Every line of the records that holds the word "input" should be copied out.
** Opening Data shown block **
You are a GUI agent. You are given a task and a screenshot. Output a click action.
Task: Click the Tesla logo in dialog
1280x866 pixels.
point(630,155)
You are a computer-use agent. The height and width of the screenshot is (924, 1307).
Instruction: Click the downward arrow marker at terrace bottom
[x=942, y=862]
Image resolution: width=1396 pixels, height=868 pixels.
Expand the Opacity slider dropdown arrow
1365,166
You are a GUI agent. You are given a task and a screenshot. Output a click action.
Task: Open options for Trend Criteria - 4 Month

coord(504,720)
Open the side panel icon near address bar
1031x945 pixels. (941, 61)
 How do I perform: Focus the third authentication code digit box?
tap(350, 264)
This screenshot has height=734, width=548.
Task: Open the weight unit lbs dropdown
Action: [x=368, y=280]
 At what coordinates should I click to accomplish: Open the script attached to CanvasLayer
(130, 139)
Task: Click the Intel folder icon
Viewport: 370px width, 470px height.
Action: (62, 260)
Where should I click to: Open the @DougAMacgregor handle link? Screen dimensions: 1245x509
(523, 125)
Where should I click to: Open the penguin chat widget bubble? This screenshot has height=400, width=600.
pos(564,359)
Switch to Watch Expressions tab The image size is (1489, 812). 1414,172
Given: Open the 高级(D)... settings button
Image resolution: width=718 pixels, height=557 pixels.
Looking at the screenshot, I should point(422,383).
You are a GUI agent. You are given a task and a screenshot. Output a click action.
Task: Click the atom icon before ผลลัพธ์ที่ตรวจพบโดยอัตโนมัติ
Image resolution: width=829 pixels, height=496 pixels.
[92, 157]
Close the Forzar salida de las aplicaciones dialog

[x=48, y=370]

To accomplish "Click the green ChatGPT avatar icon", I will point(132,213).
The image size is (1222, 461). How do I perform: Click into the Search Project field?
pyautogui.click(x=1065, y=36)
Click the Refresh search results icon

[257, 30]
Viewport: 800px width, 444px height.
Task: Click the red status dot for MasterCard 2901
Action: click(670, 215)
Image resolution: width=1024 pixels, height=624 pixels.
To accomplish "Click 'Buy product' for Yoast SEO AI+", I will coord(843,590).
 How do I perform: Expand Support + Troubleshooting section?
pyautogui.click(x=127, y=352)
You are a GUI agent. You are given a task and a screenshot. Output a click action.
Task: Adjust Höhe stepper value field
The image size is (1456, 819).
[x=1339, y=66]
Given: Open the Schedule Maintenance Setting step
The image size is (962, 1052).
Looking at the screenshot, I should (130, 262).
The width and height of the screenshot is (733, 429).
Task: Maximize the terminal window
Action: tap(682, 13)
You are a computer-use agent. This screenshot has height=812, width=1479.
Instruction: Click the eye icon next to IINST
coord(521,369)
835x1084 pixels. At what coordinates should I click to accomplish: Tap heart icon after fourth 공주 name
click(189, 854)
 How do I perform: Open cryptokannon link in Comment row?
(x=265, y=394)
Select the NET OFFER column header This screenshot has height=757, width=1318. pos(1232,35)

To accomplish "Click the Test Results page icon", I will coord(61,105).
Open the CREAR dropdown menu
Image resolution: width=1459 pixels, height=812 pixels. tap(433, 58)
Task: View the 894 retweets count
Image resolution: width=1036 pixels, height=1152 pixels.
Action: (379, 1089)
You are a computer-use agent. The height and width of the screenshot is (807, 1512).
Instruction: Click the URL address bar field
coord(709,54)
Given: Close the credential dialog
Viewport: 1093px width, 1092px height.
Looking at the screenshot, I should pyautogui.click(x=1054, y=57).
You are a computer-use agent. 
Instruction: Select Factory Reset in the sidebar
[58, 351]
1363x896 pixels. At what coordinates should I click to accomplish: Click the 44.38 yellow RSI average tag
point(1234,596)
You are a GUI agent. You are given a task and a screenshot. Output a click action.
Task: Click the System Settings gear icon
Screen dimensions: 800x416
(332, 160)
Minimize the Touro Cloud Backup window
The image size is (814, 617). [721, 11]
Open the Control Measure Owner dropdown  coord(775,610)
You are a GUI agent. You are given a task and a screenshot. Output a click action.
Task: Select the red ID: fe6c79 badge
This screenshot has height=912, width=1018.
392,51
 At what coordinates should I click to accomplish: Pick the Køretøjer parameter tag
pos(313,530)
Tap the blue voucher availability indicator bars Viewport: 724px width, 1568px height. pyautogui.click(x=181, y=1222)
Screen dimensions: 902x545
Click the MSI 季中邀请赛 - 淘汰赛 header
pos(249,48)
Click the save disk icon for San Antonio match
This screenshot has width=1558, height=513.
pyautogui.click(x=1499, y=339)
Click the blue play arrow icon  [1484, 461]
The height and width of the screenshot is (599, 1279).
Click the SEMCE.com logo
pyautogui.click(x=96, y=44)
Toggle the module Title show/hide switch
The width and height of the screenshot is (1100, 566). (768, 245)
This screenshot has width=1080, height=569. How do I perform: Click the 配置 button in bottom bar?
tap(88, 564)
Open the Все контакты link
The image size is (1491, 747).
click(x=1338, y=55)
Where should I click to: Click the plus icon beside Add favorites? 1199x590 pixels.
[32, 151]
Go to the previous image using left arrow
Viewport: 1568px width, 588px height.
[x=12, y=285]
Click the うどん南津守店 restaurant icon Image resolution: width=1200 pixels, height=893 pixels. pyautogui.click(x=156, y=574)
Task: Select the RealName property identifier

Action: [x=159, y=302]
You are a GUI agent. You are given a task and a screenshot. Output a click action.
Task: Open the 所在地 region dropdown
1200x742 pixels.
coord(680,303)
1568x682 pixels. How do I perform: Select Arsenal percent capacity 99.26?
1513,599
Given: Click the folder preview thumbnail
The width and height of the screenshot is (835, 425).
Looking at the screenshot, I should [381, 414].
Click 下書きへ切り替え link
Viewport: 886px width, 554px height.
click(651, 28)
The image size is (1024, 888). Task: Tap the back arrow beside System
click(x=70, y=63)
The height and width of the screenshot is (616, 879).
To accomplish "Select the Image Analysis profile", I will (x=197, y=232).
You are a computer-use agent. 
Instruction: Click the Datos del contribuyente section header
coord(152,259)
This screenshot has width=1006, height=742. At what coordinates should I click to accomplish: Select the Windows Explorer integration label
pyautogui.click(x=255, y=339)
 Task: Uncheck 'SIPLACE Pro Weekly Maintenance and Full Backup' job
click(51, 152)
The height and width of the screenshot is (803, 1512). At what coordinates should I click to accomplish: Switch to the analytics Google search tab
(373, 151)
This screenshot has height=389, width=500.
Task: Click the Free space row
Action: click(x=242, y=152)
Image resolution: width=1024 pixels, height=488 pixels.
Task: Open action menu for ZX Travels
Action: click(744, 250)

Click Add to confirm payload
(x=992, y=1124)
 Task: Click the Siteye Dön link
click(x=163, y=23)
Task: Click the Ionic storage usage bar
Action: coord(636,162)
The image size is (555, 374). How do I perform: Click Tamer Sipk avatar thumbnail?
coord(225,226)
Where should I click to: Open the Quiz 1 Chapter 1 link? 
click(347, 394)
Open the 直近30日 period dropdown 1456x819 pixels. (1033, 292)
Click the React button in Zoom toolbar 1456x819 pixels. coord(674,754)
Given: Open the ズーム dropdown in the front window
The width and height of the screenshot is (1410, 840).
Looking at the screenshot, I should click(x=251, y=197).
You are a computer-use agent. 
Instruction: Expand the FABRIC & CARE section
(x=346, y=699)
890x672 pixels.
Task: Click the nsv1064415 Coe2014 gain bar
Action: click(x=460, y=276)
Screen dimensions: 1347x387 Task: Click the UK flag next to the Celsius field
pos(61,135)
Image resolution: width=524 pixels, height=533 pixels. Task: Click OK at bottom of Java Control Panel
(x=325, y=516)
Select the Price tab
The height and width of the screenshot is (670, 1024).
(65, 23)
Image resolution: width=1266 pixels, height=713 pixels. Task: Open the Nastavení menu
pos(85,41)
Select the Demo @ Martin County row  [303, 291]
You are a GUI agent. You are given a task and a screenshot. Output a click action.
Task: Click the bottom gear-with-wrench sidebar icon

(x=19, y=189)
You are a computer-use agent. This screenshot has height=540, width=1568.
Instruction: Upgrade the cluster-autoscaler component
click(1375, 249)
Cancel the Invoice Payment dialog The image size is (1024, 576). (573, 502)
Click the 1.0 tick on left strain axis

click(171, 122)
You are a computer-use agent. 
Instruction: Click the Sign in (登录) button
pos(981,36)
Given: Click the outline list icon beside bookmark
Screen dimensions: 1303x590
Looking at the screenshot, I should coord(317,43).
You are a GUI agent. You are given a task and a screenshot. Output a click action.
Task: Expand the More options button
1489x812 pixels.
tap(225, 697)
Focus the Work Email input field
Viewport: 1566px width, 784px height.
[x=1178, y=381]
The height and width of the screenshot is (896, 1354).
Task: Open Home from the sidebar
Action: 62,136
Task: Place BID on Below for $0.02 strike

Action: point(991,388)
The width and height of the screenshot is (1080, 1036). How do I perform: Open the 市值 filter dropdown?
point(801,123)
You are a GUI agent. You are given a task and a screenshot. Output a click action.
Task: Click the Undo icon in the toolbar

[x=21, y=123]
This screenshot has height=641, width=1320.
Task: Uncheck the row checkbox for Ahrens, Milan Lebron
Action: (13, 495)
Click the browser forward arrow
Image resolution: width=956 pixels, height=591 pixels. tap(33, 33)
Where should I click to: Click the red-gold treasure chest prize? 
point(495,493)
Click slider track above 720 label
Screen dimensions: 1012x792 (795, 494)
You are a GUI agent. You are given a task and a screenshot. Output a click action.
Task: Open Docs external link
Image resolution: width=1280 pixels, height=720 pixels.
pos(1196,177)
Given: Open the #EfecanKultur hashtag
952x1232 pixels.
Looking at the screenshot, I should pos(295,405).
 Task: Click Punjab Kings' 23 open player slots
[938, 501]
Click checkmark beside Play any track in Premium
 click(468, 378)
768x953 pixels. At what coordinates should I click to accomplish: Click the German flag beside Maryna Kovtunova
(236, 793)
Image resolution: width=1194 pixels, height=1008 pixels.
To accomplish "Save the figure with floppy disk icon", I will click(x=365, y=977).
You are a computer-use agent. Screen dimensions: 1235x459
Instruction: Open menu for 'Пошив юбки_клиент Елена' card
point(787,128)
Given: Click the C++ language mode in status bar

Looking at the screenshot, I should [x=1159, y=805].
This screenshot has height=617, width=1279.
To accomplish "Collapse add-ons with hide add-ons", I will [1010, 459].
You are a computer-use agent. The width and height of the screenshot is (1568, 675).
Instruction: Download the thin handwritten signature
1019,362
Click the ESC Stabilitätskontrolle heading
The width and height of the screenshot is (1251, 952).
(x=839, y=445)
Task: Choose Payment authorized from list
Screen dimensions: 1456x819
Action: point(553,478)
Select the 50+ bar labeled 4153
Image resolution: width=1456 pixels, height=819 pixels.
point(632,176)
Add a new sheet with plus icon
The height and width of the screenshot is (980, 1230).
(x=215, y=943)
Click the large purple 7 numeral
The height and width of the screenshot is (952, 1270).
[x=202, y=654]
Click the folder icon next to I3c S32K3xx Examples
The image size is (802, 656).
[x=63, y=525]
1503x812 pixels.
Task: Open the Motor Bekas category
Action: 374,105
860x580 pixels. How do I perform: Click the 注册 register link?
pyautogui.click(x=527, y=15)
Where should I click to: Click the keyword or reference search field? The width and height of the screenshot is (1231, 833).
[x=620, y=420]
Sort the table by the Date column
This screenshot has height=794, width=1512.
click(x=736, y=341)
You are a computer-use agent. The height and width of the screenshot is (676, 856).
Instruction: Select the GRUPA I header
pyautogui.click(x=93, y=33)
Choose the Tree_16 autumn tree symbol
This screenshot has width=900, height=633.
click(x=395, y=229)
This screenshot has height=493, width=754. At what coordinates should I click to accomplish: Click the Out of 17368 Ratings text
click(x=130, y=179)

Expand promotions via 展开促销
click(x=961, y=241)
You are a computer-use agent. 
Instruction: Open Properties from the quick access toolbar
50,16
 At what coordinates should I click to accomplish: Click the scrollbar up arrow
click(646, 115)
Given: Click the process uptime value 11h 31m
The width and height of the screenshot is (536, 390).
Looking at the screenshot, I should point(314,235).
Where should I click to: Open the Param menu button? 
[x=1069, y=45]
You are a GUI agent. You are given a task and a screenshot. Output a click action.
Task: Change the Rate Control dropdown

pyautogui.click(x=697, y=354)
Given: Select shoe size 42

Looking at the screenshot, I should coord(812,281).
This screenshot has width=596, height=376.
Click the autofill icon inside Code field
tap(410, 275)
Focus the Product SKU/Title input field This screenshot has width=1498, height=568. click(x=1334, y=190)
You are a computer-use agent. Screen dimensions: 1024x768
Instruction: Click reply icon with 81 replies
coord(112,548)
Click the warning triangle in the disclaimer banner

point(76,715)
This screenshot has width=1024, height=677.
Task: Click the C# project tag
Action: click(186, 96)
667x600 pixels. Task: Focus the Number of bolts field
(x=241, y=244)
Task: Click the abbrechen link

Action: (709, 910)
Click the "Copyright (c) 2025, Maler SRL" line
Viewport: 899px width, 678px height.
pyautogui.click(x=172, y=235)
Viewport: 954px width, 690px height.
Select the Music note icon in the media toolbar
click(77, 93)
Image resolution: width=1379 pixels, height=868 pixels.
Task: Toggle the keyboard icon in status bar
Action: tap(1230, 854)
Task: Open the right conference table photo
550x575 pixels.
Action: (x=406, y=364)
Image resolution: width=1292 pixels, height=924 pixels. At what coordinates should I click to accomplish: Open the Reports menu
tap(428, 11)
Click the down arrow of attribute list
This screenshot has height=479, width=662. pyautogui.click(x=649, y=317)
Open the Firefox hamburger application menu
** Closing Data shown block **
--- Answer to the problem ---
Focus the Work Email input field
Focus the Product SKU/Title input field This screenshot has width=1498, height=568. click(x=1334, y=190)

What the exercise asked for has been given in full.